** START Dataset content **

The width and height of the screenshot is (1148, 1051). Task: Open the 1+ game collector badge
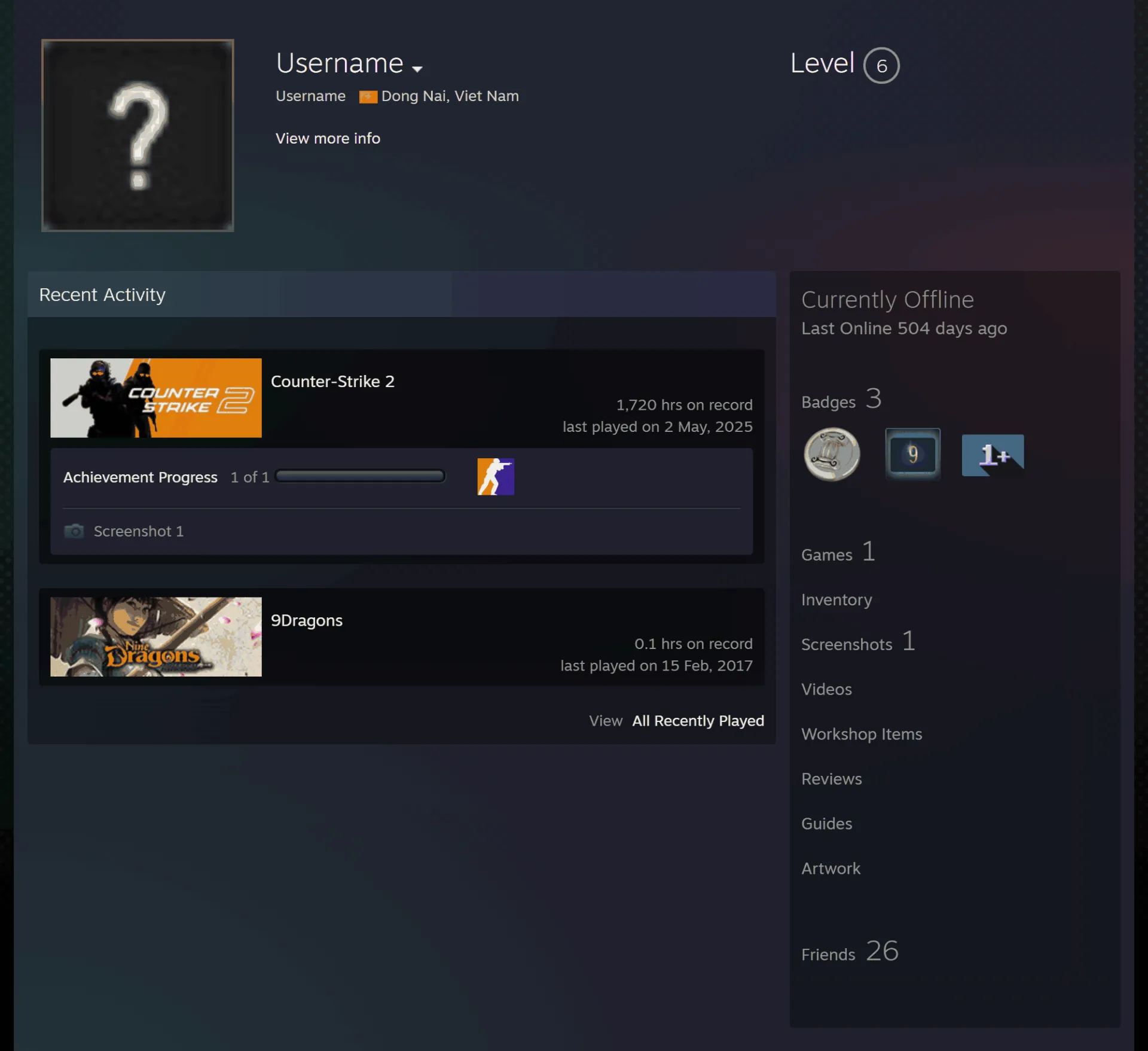click(993, 455)
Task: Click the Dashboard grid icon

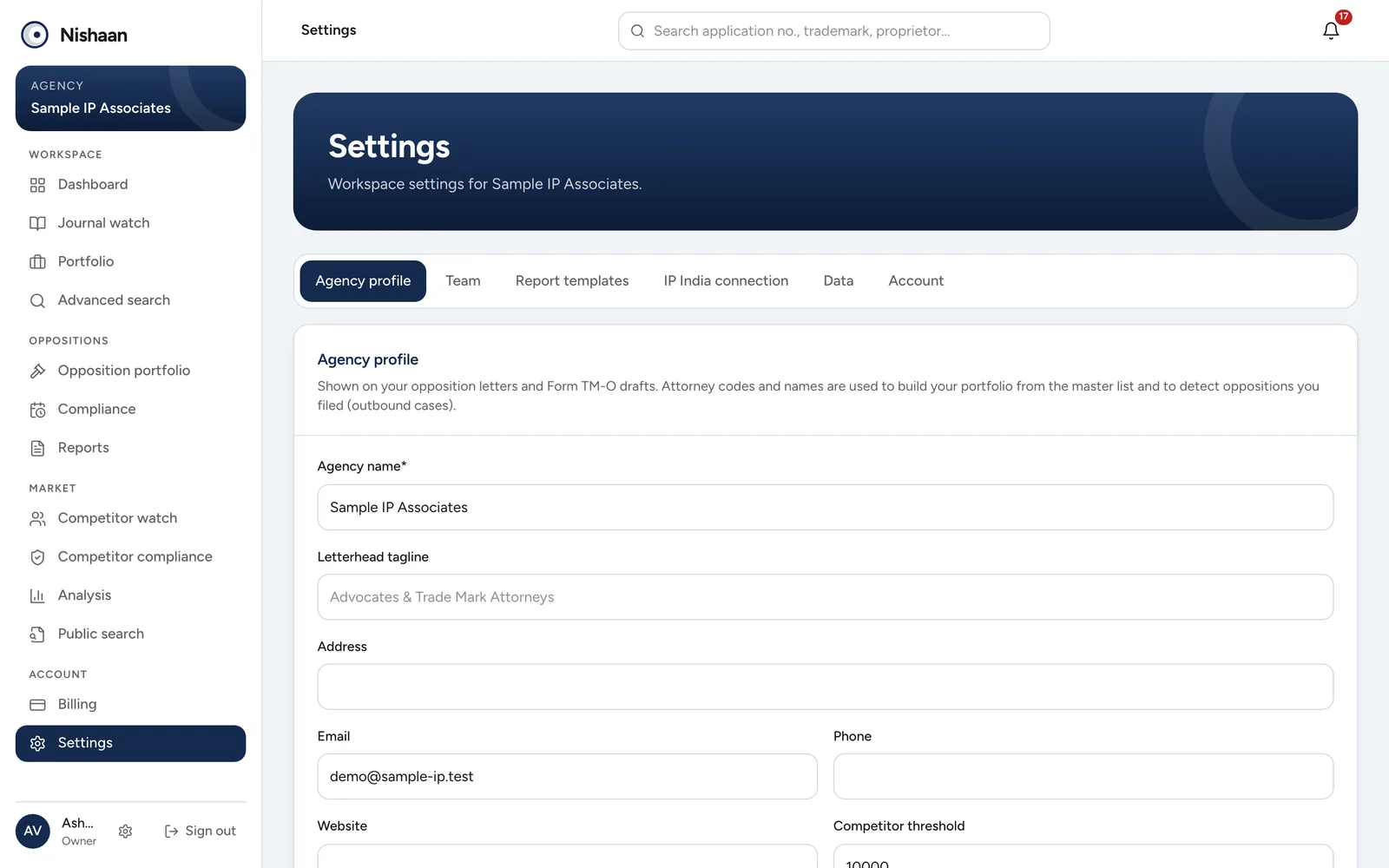Action: tap(37, 185)
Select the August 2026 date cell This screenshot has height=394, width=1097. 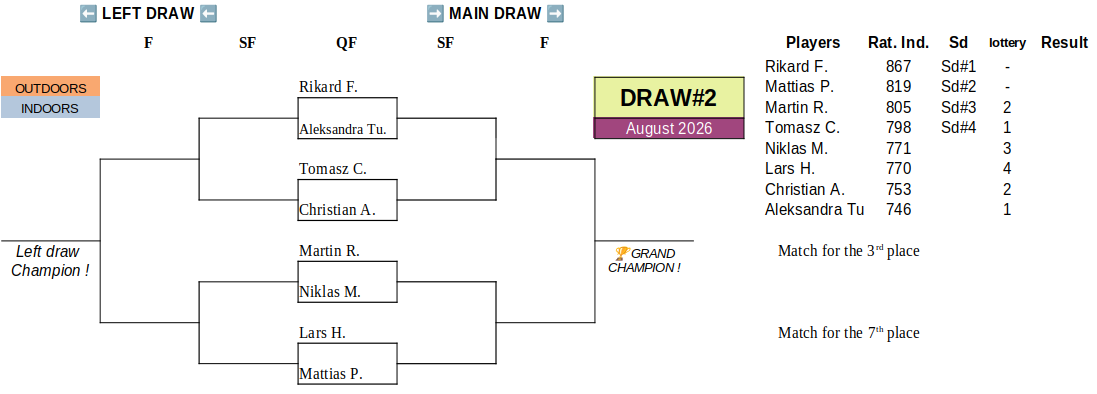(669, 128)
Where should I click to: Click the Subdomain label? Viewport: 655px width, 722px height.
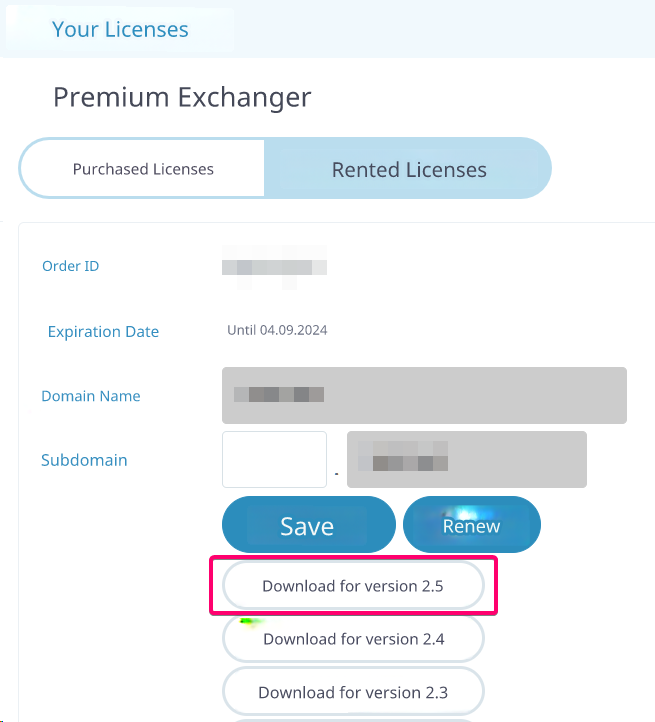pos(84,460)
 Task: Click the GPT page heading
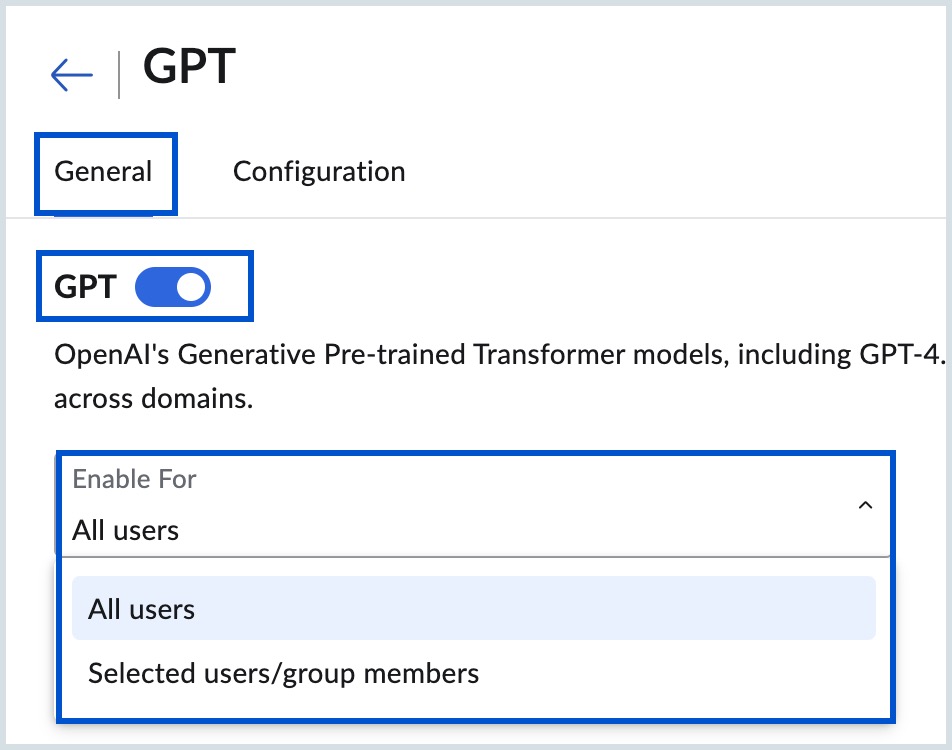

** END Dataset content **

Copy out the listing word for word, from the line containing "Where should I" through the end of the listing, leaving out the pictures.

Where should I click to: Click the Subdomain label? Viewport: 655px width, 722px height.
pos(84,460)
 Task: Click the GPT page heading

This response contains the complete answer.